▶ _Provided records_:

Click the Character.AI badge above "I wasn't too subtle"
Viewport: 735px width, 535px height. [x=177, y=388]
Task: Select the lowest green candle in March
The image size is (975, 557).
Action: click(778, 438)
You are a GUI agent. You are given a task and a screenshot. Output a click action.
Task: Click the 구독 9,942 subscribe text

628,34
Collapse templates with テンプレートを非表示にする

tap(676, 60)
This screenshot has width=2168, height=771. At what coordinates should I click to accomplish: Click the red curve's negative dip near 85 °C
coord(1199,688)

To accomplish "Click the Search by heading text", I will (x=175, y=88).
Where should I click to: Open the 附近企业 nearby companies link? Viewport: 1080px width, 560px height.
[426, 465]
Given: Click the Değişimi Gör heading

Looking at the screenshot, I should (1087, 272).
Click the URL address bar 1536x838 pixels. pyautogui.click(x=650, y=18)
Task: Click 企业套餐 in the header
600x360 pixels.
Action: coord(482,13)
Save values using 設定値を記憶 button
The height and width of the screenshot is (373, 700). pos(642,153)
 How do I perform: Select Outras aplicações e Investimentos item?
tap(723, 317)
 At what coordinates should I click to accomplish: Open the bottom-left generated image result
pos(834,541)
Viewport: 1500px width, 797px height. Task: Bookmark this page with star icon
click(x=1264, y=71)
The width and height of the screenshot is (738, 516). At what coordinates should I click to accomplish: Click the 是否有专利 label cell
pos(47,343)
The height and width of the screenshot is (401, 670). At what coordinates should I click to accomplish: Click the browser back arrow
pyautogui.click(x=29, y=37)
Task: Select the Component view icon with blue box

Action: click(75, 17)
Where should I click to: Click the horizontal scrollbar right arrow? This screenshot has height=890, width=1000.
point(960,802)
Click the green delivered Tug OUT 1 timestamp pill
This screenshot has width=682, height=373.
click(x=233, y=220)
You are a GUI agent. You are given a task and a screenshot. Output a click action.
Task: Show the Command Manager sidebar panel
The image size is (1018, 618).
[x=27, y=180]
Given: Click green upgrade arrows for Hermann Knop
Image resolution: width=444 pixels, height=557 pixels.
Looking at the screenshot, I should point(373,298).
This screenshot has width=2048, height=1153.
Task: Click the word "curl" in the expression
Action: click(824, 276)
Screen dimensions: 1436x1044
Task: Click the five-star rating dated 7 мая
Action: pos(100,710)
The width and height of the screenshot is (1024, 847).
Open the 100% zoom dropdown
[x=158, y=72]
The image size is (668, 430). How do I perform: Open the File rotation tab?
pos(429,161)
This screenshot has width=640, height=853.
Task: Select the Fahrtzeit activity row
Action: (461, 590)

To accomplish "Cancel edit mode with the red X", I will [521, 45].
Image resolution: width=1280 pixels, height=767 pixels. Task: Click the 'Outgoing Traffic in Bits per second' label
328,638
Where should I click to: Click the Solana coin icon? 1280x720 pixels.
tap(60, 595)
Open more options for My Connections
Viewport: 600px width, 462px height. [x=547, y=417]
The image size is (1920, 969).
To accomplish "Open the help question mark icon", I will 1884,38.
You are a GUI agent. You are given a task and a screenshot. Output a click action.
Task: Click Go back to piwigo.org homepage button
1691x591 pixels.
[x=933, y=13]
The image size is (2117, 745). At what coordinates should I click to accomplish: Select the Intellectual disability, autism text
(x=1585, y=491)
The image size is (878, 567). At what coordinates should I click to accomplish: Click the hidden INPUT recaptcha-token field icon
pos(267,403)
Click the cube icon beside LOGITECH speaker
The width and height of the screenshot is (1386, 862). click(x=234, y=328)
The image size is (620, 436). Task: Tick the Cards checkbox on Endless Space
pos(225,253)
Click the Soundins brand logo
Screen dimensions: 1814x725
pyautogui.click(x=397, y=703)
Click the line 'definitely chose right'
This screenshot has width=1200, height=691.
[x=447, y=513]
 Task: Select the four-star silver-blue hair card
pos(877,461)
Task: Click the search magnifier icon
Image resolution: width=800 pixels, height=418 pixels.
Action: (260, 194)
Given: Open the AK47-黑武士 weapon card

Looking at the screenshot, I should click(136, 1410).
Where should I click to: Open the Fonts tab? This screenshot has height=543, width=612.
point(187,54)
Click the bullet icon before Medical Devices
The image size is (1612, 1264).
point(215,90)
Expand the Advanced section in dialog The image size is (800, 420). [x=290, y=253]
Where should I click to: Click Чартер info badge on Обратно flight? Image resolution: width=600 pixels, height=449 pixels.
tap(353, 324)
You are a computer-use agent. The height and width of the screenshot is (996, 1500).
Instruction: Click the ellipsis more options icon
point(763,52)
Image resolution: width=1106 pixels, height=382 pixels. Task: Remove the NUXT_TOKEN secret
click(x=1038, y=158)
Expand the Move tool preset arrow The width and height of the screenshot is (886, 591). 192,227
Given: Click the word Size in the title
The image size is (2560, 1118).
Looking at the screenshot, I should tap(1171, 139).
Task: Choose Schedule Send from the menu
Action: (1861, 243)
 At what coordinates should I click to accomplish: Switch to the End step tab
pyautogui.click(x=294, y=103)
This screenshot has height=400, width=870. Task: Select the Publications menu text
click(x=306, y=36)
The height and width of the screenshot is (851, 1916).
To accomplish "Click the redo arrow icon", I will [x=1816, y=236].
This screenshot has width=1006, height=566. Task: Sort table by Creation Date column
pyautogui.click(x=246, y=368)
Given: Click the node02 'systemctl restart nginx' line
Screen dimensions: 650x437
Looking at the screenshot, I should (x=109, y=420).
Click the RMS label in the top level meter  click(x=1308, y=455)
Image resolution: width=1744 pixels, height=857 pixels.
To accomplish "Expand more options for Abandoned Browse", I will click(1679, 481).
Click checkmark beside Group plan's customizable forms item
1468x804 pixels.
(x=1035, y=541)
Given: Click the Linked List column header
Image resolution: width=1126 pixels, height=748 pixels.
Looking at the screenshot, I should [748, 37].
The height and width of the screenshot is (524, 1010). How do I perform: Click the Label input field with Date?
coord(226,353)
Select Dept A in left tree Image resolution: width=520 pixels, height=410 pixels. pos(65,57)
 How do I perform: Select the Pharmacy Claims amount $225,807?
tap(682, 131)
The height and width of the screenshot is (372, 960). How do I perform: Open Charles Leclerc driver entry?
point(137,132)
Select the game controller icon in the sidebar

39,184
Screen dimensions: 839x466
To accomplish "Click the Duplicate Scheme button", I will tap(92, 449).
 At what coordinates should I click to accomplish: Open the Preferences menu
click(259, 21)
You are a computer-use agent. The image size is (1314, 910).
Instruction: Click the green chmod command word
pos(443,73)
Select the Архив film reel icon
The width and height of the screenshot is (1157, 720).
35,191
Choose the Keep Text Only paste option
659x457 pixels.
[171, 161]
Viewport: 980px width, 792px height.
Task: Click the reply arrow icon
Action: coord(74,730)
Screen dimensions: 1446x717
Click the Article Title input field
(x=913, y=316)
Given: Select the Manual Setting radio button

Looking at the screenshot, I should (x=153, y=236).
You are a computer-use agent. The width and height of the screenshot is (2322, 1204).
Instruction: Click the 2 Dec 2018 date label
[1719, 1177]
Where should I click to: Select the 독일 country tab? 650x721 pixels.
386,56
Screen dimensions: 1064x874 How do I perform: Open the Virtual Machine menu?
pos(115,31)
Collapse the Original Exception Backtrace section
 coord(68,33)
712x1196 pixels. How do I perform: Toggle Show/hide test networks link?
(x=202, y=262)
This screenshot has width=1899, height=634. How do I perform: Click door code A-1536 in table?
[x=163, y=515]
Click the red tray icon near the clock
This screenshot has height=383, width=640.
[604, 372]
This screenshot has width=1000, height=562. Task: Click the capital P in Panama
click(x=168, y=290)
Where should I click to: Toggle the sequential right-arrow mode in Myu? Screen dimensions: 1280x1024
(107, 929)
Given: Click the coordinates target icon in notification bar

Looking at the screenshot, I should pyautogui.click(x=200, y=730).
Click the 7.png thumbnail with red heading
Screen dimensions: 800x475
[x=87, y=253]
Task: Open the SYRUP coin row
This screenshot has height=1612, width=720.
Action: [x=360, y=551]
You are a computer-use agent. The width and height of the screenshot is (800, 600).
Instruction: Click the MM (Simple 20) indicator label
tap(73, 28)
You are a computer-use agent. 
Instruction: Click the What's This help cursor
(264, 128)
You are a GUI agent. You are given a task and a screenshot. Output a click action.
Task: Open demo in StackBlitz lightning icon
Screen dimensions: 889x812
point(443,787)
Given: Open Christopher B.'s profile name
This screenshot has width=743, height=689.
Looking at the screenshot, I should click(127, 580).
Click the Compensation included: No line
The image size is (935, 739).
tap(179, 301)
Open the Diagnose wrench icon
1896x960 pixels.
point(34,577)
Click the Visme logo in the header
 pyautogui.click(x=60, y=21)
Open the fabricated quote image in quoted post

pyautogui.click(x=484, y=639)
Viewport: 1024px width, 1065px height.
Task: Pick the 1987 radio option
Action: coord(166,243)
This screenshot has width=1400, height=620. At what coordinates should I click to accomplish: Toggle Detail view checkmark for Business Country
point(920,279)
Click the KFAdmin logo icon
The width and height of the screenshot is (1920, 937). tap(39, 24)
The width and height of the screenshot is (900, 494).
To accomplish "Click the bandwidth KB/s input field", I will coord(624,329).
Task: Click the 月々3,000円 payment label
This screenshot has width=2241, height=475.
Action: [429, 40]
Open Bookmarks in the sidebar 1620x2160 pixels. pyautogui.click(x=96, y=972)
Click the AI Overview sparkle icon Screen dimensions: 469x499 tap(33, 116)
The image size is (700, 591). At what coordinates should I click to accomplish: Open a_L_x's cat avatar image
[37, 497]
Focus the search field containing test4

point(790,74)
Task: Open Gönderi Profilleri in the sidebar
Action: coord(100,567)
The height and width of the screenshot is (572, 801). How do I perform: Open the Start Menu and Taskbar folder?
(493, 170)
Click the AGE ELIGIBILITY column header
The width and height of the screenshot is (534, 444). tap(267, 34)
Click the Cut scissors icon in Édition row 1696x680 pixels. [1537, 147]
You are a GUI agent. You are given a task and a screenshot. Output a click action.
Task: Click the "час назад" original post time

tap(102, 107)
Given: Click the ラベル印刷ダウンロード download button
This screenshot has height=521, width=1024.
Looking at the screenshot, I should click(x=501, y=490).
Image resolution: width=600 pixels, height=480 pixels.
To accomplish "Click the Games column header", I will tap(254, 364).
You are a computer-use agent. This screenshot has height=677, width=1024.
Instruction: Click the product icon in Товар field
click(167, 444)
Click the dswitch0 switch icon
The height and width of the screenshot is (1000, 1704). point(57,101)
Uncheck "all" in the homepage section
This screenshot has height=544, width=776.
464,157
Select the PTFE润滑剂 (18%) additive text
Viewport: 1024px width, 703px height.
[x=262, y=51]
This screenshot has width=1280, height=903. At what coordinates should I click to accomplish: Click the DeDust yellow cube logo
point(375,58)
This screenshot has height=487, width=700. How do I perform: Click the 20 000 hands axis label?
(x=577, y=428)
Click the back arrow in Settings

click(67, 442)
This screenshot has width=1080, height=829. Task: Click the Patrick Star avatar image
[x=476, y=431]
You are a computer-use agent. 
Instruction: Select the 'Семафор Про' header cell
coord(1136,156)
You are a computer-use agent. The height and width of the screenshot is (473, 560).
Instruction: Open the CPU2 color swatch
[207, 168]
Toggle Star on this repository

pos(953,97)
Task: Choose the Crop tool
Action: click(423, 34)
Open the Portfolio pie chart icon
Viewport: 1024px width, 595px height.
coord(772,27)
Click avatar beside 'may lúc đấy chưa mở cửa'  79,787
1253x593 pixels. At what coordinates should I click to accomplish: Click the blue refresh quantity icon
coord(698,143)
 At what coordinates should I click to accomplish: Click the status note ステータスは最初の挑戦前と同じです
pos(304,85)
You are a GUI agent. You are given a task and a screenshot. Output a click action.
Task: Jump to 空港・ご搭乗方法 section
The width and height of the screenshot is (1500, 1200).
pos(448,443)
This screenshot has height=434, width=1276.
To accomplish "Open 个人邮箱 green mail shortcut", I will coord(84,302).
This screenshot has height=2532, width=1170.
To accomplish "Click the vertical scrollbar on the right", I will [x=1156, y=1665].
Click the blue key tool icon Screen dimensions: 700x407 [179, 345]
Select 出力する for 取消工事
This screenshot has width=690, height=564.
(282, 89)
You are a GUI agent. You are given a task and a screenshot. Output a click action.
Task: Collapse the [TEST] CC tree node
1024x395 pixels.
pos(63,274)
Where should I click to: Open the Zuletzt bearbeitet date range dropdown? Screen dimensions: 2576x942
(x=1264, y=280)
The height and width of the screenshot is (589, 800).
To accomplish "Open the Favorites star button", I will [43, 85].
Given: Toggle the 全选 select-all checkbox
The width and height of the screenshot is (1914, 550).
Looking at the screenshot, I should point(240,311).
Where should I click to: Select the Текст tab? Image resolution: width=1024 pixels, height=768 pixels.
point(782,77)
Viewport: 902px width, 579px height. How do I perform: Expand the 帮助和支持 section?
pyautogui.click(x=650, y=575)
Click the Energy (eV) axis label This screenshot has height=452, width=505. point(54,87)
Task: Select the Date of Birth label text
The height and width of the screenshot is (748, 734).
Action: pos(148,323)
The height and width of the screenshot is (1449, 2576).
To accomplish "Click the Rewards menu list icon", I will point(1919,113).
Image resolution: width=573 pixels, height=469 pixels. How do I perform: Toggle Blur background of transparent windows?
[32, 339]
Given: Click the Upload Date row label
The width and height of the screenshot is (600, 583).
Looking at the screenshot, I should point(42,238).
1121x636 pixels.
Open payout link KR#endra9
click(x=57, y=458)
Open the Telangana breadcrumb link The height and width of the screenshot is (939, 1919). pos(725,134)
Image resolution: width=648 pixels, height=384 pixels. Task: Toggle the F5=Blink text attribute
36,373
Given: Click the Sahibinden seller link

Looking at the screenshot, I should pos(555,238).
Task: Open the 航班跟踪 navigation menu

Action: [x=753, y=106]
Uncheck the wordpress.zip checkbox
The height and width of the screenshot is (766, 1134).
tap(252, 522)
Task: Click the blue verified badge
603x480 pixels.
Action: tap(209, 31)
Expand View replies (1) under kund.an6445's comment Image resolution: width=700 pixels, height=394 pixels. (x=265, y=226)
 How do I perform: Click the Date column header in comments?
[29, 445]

▶ _Exercise requirements_:
Lines holding the word "computer" in the entries above are the ones to pull out. Copy them all.

▶ _Answer to the problem_:
You are a computer-use agent. The height and width of the screenshot is (996, 1500).
You are a computer-use agent. The image size is (1314, 910).
You are a computer-use agent. The width and height of the screenshot is (2322, 1204).
You are a computer-use agent. The width and height of the screenshot is (800, 600).
You are a computer-use agent. 
You are a computer-use agent. This screenshot has height=677, width=1024.
You are a computer-use agent. 
You are a computer-use agent. The height and width of the screenshot is (473, 560).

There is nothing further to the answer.